_Work item_: Please repeat the lines below exactly. Begin with the line containing "This screenshot has width=819, height=1456." and go on through the line containing "Given: Expand Fault codes (last 48hrs) panel".

_Given information_:
▼

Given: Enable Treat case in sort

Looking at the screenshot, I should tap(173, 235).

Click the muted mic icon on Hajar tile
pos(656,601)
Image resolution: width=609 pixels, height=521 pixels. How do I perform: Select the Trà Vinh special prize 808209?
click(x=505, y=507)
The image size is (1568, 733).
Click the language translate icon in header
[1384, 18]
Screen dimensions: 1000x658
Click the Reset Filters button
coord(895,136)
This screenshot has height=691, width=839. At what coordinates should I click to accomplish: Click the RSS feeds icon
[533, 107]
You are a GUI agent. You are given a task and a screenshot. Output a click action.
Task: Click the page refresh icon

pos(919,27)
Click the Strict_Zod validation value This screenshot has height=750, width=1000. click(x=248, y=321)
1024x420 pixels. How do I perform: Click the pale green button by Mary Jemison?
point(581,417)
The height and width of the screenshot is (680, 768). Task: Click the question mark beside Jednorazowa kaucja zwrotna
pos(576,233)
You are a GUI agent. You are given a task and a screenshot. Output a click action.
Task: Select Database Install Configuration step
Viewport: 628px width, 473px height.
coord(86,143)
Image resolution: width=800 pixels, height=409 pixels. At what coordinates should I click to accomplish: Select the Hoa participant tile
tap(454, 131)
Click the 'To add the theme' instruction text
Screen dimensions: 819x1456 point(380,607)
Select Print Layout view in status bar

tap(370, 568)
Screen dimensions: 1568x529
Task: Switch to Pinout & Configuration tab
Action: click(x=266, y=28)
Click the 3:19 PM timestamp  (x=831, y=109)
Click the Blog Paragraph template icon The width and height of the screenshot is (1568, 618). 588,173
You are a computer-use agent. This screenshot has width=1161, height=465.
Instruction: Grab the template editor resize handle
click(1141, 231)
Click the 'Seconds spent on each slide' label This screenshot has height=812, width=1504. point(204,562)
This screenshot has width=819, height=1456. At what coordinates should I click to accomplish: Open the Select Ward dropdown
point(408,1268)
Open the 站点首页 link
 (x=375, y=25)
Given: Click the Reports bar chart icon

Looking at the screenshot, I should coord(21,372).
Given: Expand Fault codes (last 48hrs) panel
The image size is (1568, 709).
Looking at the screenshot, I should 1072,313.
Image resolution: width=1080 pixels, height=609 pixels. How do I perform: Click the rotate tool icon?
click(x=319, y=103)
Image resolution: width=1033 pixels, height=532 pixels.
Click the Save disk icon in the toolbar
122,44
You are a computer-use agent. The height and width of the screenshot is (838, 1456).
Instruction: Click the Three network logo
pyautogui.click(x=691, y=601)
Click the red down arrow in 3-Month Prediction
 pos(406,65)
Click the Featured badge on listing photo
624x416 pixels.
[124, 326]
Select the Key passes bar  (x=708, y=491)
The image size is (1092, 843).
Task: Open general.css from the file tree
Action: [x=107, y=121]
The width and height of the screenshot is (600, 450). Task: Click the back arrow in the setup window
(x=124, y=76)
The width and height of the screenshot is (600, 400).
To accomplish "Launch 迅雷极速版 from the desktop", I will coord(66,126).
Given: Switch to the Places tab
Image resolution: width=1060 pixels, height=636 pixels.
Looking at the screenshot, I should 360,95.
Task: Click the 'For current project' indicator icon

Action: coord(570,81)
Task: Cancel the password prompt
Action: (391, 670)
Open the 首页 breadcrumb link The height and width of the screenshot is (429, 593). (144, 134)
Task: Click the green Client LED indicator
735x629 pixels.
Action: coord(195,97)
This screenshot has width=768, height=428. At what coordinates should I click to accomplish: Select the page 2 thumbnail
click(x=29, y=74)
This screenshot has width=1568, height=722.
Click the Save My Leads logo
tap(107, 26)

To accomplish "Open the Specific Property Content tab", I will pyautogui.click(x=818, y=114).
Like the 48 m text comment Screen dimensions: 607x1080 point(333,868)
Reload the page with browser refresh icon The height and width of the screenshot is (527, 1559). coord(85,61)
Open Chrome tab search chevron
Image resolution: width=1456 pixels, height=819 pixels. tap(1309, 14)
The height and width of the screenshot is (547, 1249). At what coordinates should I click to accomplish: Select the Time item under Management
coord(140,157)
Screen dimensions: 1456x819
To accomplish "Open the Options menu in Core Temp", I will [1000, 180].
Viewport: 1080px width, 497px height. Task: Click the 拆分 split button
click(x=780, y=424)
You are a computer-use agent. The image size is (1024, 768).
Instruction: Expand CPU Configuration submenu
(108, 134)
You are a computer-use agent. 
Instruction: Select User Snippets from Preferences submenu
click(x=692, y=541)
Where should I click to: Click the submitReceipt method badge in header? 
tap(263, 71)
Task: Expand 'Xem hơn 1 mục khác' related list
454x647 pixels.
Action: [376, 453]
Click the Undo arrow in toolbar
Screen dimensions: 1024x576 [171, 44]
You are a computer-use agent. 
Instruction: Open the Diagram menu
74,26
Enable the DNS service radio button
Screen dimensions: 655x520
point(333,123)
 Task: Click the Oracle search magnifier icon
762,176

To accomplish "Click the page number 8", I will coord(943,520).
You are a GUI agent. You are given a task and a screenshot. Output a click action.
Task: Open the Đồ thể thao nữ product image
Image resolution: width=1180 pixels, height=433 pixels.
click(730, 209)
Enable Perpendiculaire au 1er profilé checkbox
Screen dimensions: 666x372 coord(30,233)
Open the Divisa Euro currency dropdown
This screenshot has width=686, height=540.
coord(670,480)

▲

_Exercise answer_:
This screenshot has width=819, height=1456. At what coordinates should I click to accomplish: Open the Select Ward dropdown
point(408,1268)
Open the 站点首页 link
 (x=375, y=25)
Given: Click the Reports bar chart icon

Looking at the screenshot, I should coord(21,372).
Given: Expand Fault codes (last 48hrs) panel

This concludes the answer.